++++ Given data ++++

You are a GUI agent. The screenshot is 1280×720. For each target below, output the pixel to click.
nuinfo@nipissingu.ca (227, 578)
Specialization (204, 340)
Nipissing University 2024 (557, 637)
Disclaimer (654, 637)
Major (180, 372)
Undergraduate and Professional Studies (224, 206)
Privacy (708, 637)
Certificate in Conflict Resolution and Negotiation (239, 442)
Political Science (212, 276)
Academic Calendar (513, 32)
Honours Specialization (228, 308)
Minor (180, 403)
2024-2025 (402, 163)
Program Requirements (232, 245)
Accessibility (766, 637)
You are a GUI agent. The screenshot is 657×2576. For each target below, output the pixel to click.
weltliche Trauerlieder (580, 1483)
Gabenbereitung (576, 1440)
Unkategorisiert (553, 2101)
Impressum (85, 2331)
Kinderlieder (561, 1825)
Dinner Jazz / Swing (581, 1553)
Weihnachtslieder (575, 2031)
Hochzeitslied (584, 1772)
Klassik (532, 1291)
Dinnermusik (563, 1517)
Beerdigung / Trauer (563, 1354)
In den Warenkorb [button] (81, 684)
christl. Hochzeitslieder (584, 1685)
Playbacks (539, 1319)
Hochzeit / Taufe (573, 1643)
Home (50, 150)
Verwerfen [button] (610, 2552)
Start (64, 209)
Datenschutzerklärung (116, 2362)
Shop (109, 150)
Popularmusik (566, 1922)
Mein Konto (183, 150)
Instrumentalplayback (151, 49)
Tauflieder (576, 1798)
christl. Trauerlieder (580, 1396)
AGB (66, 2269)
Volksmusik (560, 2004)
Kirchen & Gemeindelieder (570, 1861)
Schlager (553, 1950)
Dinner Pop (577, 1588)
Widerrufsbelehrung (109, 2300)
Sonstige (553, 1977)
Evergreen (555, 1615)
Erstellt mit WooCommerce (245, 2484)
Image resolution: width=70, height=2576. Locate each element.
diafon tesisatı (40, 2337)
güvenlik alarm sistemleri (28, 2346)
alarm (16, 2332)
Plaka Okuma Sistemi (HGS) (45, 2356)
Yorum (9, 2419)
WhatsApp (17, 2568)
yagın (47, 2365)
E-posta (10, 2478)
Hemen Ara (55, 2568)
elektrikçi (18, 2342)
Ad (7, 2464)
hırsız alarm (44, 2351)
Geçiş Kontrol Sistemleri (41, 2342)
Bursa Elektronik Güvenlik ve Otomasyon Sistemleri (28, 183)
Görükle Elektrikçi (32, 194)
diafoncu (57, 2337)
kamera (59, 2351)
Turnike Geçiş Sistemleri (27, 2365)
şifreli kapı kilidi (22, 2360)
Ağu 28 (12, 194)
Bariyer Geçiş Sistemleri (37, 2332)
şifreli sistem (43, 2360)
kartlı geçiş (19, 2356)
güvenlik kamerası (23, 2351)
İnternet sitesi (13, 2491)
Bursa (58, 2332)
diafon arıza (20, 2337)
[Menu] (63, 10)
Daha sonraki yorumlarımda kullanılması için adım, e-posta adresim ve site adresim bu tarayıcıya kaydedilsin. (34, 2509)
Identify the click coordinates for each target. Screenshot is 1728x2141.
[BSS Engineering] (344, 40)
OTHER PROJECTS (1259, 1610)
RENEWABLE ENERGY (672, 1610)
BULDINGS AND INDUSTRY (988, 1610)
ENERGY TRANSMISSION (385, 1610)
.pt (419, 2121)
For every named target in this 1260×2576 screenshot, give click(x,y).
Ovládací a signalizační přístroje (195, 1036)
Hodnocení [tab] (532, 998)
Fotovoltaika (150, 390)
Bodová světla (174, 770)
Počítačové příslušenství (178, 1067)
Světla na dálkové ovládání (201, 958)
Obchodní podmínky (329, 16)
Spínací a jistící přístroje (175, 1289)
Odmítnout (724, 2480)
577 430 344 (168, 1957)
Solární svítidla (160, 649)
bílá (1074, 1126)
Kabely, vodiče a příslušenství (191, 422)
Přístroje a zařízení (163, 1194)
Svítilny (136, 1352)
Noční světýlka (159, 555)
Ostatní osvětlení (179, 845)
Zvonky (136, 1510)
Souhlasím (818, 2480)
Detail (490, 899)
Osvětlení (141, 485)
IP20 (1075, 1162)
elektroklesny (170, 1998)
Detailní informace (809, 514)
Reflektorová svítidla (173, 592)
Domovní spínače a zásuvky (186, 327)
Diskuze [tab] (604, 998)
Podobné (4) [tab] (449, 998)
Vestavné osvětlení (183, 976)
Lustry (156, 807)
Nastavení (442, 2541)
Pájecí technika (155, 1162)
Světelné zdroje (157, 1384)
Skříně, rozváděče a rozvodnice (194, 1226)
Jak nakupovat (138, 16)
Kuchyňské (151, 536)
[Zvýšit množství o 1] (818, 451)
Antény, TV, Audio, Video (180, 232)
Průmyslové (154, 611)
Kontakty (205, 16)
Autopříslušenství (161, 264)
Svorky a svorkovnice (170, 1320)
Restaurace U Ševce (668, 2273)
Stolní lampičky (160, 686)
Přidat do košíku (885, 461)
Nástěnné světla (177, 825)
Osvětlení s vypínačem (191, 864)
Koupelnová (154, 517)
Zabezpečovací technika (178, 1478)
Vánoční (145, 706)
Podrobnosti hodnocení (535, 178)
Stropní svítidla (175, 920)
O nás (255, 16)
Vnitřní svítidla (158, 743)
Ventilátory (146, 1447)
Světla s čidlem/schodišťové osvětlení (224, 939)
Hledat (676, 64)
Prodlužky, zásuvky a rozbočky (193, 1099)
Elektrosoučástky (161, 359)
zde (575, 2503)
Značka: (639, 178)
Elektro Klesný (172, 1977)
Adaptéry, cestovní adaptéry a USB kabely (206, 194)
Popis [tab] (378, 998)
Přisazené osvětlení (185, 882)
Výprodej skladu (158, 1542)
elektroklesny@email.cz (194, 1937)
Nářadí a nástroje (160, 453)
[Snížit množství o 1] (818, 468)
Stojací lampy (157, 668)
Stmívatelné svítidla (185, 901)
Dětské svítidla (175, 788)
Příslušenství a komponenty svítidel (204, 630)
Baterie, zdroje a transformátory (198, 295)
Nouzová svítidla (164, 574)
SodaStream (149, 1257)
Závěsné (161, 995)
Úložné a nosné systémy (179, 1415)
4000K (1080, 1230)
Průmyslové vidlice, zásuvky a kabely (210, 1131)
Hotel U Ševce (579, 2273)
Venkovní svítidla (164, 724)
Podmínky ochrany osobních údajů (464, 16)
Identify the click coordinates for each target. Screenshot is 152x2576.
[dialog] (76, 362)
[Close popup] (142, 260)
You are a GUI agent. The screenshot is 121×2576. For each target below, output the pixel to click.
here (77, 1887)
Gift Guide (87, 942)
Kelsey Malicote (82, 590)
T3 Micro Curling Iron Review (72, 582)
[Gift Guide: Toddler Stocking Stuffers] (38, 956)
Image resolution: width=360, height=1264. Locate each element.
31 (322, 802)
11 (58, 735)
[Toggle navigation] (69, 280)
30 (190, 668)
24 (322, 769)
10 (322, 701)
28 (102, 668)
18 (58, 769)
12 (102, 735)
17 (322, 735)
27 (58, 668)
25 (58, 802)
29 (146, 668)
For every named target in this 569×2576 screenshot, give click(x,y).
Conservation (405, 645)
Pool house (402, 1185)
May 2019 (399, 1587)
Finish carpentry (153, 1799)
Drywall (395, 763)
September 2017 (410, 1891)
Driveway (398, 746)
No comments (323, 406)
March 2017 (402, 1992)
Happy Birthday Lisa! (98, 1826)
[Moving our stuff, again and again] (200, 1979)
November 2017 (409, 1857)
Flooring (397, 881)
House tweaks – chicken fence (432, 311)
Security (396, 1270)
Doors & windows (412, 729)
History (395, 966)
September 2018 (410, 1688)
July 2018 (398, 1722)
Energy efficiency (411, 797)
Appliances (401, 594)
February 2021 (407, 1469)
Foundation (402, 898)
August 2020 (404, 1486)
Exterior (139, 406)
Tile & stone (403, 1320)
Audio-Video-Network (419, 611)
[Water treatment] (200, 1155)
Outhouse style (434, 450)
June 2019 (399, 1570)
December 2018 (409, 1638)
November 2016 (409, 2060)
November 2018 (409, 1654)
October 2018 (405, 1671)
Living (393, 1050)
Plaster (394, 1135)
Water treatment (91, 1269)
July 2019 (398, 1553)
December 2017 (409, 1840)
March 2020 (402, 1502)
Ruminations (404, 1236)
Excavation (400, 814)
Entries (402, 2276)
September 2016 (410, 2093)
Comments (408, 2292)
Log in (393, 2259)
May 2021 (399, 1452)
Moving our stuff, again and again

++++

● Exercise
Your reply should consist of one number: how many lines of the material above include the word "September".

● Reply to the task
3